(EXERCISE DIRECTIONS): Lines from the one containing "Select the highlighted 纽约原油 row" through the final line of the data, restated word for word and free of pictures, make up the whole answer.

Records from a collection
^^^^

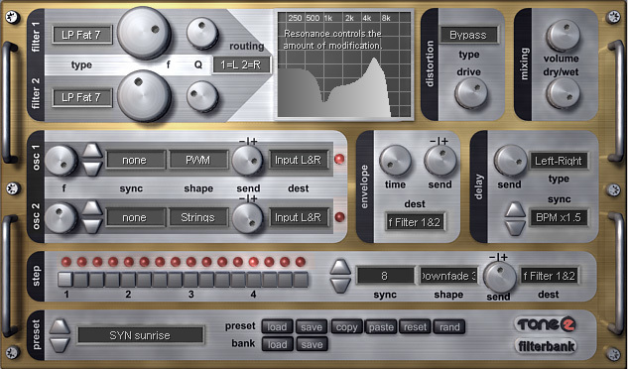
Task: Open the osc 2 shape Strings selector
Action: pyautogui.click(x=198, y=217)
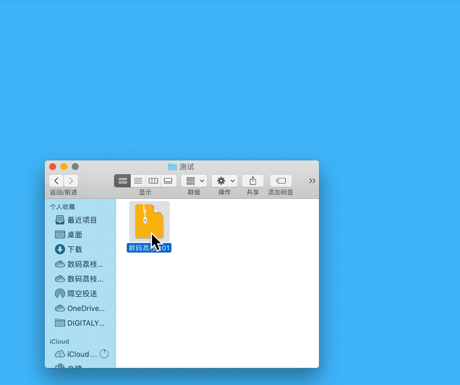Select 隔空投送 AirDrop in the sidebar

[x=82, y=294]
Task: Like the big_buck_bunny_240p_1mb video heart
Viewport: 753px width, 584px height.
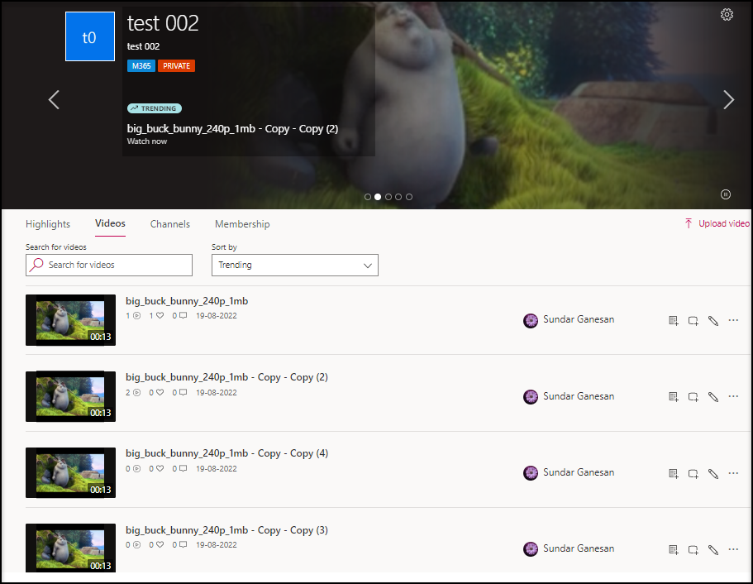Action: click(x=160, y=316)
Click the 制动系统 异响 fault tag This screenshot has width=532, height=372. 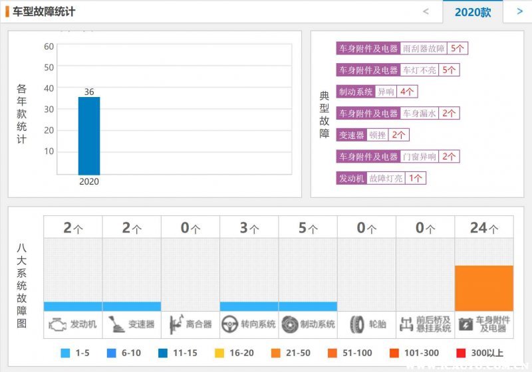tap(386, 92)
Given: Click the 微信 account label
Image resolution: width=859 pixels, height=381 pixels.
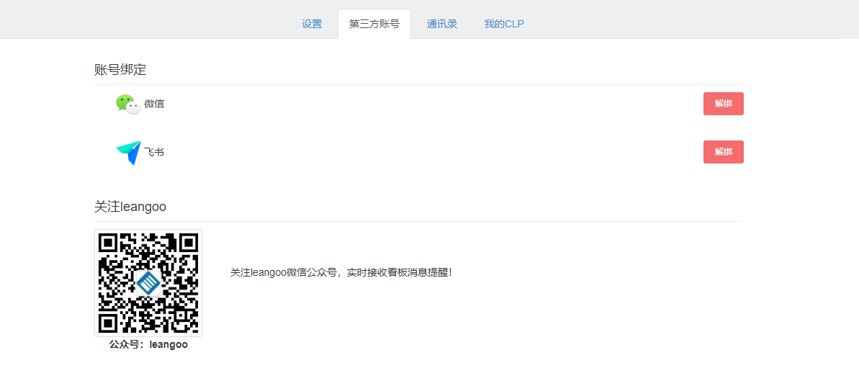Looking at the screenshot, I should (x=154, y=104).
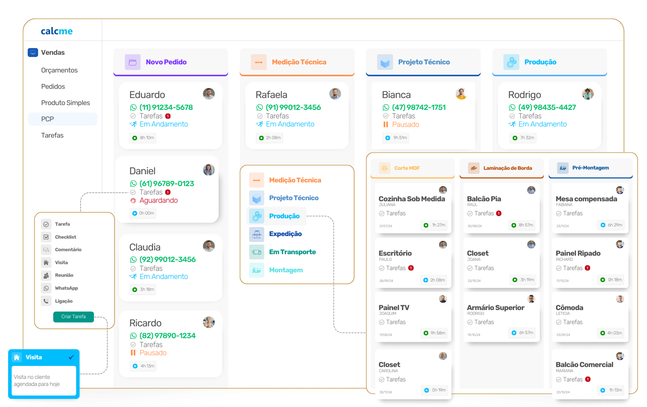Click the Pré-Montagem column icon
Screen dimensions: 647x407
point(563,168)
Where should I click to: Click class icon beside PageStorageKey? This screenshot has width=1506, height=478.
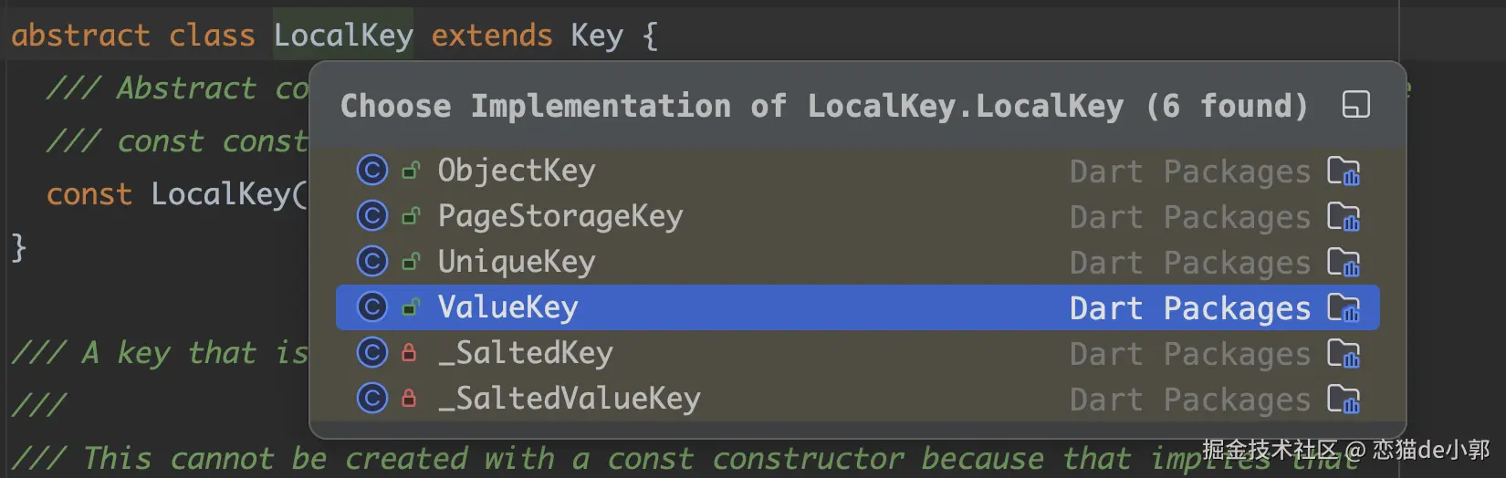(x=371, y=216)
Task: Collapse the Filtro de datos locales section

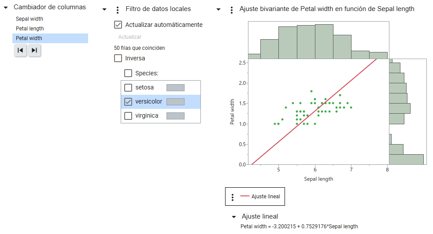Action: click(104, 9)
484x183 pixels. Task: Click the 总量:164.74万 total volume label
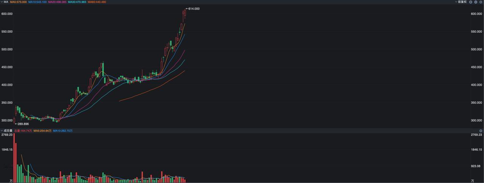click(x=23, y=131)
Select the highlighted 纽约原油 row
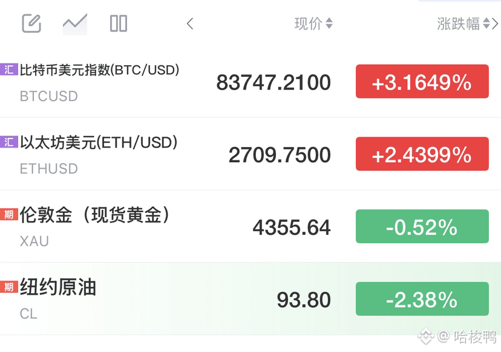 pos(251,299)
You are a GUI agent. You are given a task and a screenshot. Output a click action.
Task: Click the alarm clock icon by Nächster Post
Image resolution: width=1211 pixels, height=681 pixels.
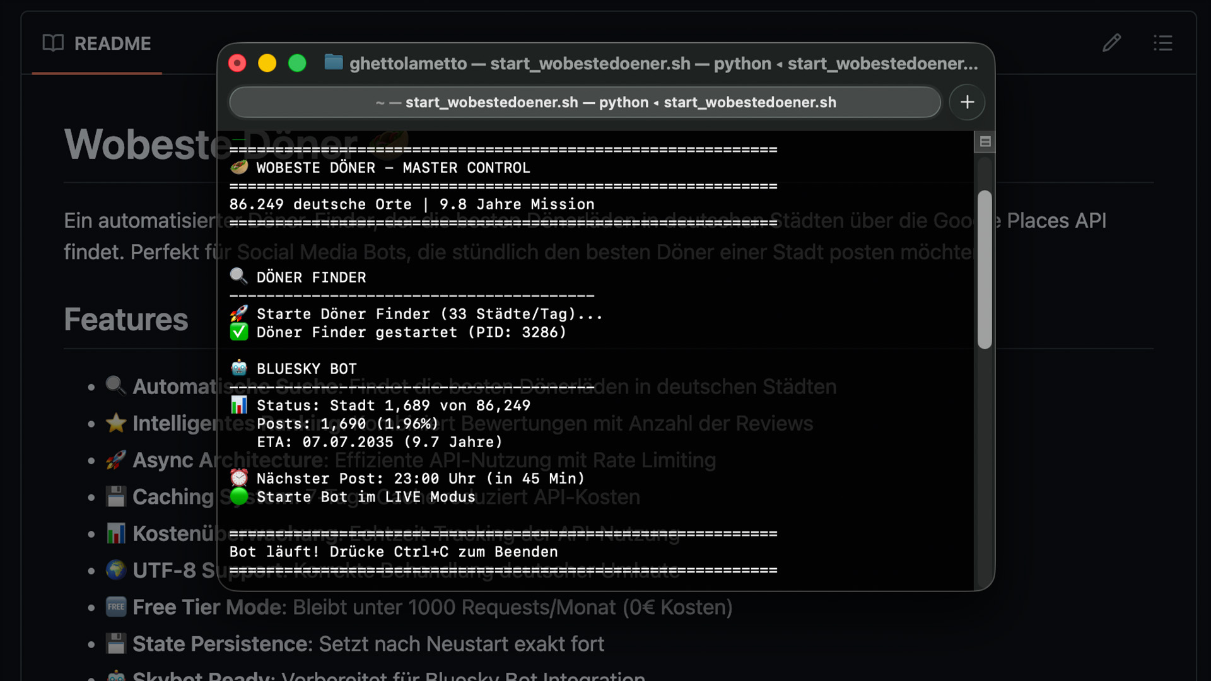point(239,477)
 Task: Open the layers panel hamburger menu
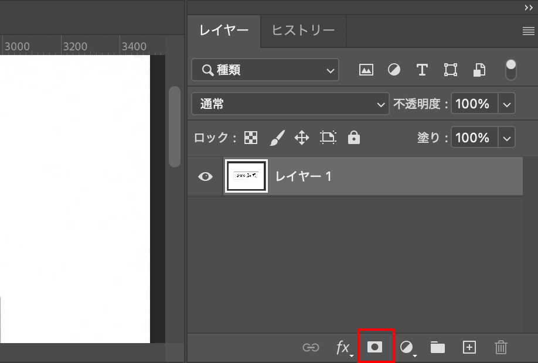tap(528, 32)

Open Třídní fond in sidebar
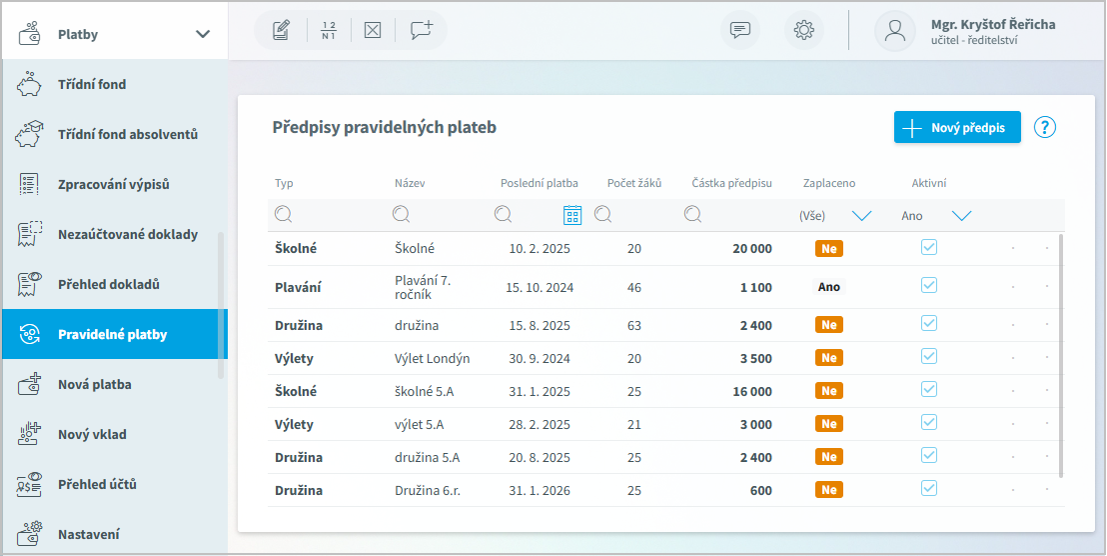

^^^^

(REPLY TO THE TASK):
Select the highlighted 纽约原油 row
 pos(251,299)
You are a GUI agent. You are given a task and a screenshot. Output a click action.
Task: Click the alarm clock icon by Nächster Post
Image resolution: width=1211 pixels, height=681 pixels.
point(239,477)
 Task: Open the layers panel hamburger menu
tap(528, 32)

Open Třídní fond in sidebar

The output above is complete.